SELECTED EXCERPT:
>>>>

It's incredible it's already here! This is great news for everyone in free open-source artificial intelligence.
Llama 2 unleashes Meta's (previously) closed model (Llama) to become free open-source AI, accelerating access and development for large language models (LLMs).
This marks a significant step in machine learning and deep learning technologies. With this move, a widely supported LLM can become a viable choice for businesses, developers, and entrepreneurs to innovate our future using a model that the community has been eagerly awaiting since its initial leak earlier this year.
In this work, we develop and release Llama 2, a collection of pretrained and fine-tuned large language models (LLMs) ranging in scale from 7 billion to 70 billion parameters. Our fine-tuned LLMs, called Llama 2-Chat, are optimized for dialogue use cases.
Our models outperform open-source chat models on most benchmarks we tested, and based on our human evaluations for helpfulness and safety, may be a suitable substitute for closedsource models. We provide a detailed description of our approach to fine-tuning and safety improvements of Llama 2-Chat in order to enable the community to build on our work and contribute to the responsible development of LLMs.
Llama 2 pretrained models are trained on 2 trillion tokens, and have double the context length than Llama 1. Its fine-tuned models have been trained on over 1 million human annotations.
Llama 2 outperforms other open source language models on many external benchmarks, including reasoning, coding, proficiency, and knowledge tests. It was pretrained on publicly available online data sources. The fine-tuned model, Llama-2-chat, leverages publicly available instruction datasets and over 1 million human annotations.
RLHF & Training
Llama-2-chat uses reinforcement learning from human feedback to ensure safety and helpfulness. Training Llama-2-chat: Llama 2 is pretrained using publicly available online data. An initial version of Llama-2-chat is then created through the use of supervised fine-tuning. Next, Llama-2-chat is iteratively refined using Reinforcement Learning from Human Feedback (RLHF), which includes rejection sampling and proximal policy optimization (PPO).

<<<<

PROVIDED MATERIAL:

>>>>

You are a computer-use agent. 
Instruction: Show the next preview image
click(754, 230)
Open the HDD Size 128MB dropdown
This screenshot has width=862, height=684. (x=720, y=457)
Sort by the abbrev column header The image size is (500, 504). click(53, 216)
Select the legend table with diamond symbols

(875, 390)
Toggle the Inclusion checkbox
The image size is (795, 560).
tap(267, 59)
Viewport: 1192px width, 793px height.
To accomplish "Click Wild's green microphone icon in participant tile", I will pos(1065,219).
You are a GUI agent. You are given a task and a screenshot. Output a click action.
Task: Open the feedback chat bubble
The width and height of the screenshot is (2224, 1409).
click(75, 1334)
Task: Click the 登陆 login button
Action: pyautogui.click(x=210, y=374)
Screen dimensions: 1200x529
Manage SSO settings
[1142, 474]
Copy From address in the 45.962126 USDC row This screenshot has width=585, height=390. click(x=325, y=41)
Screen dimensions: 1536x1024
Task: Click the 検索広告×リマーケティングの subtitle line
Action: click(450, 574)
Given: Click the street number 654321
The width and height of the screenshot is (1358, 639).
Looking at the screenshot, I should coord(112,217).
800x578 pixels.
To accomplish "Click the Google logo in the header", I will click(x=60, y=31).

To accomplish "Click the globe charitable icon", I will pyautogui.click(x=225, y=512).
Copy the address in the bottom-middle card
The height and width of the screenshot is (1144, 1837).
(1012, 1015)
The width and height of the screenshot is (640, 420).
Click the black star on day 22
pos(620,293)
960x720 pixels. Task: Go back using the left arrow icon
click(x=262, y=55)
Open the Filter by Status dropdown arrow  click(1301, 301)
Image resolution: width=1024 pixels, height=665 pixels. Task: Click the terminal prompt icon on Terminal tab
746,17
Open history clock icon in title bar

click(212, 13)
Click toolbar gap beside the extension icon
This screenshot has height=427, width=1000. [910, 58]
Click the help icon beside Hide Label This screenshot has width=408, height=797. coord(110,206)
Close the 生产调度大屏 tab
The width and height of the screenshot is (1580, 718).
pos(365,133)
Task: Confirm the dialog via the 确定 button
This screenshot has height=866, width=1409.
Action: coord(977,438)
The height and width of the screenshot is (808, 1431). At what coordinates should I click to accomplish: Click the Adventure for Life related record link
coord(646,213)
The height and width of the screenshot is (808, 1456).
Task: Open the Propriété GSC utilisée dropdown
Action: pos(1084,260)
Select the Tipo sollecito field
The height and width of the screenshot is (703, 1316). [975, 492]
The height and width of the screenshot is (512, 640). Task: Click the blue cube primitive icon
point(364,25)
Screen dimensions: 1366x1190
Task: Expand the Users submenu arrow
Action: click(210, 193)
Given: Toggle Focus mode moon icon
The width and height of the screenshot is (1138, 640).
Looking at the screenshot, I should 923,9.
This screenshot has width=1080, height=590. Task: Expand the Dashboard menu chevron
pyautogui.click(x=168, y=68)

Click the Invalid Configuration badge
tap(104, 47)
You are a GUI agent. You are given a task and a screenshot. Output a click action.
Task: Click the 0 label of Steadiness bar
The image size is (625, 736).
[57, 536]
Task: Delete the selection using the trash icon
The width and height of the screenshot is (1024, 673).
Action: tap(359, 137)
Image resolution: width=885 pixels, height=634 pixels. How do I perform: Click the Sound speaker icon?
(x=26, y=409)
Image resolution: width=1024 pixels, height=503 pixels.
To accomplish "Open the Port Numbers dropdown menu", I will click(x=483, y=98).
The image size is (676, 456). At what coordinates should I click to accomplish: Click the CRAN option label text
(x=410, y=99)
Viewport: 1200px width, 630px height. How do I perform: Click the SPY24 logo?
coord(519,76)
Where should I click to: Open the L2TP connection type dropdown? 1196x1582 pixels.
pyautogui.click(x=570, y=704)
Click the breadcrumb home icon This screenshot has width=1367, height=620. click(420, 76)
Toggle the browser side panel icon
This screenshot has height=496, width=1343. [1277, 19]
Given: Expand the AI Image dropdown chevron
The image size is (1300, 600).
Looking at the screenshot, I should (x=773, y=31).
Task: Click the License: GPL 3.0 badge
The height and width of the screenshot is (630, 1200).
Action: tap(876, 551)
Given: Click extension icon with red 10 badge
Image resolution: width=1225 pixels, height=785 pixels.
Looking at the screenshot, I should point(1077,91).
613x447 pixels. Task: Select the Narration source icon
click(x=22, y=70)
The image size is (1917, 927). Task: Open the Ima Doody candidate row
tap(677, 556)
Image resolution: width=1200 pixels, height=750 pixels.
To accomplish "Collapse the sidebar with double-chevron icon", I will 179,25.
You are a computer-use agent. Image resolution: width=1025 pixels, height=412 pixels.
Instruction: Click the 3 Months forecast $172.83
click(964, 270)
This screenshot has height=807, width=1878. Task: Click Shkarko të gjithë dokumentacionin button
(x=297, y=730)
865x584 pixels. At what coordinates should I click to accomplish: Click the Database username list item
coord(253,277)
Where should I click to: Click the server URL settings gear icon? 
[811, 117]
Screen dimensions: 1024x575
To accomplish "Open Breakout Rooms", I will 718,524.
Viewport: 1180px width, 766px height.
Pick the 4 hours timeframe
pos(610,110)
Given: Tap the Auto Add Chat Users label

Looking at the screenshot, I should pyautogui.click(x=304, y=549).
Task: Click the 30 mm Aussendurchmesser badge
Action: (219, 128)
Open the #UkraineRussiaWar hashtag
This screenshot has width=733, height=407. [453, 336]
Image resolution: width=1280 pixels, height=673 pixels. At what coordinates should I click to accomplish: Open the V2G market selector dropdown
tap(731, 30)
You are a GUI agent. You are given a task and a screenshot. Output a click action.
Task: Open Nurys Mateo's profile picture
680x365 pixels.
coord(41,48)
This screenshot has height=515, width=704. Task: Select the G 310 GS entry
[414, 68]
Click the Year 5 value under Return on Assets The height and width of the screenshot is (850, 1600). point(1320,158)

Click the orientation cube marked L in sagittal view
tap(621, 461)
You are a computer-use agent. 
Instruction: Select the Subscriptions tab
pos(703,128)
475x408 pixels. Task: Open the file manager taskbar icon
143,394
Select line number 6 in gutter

<<<<

WHAT THIS EXERCISE ASKS:
[1] Reproduce the Llama 2 passage word for word, from "This marks a" to "earlier this year.".
[2] According to the Llama 2 passage, on which kinds of external benchmark tests does Llama 2 outperform other open source language models? List every kind it names.
[3] Continue the Llama 2 passage, starting right after its final sentence.

SET OF ANSWERS:
[1]
This marks a significant step in machine learning and deep learning technologies. With this move, a widely supported LLM can become a viable choice for businesses, developers, and entrepreneurs to innovate our future using a model that the community has been eagerly awaiting since its initial leak earlier this year.

[2] Reasoning, coding, proficiency, and knowledge tests.

[3]
The License
Our model and weights are licensed for both researchers and commercial entities, upholding the principles of openness. Our mission is to empower individuals, and industry through this opportunity, while fostering an environment of discovery and ethical AI advancements.
Partnerships
We have a broad range of supporters around the world who believe in our open approach to today’s AI — companies that have given early feedback and are excited to build with Llama 2, cloud providers that will include the model as part of their offering to customers, researchers committed to doing research with the model, and people across tech, academia, and policy who see the benefits of Llama and an open platform as we do.
The/CUT
With the release of Llama 2, Meta has opened up new possibilities for the development and application of large language models. This free open-source AI not only accelerates access but also allows for greater innovation in the field.
Take Three:
Video Game Analogy: Just like getting a powerful, rare (or previously banned) item drop in a game, Llama 2's release gives developers a powerful tool they can use and customize for their unique quests in the world of AI.
Cooking Analogy: Imagine if a world-class chef decided to share their secret recipe with everyone. That's Llama 2, a secret recipe now open for all to use, adapt, and improve upon in the kitchen of AI development.
Construction Analogy: Llama 2 is like a top-grade construction tool now available to all builders. It opens up new possibilities for constructing advanced AI structures that were previously hard to achieve.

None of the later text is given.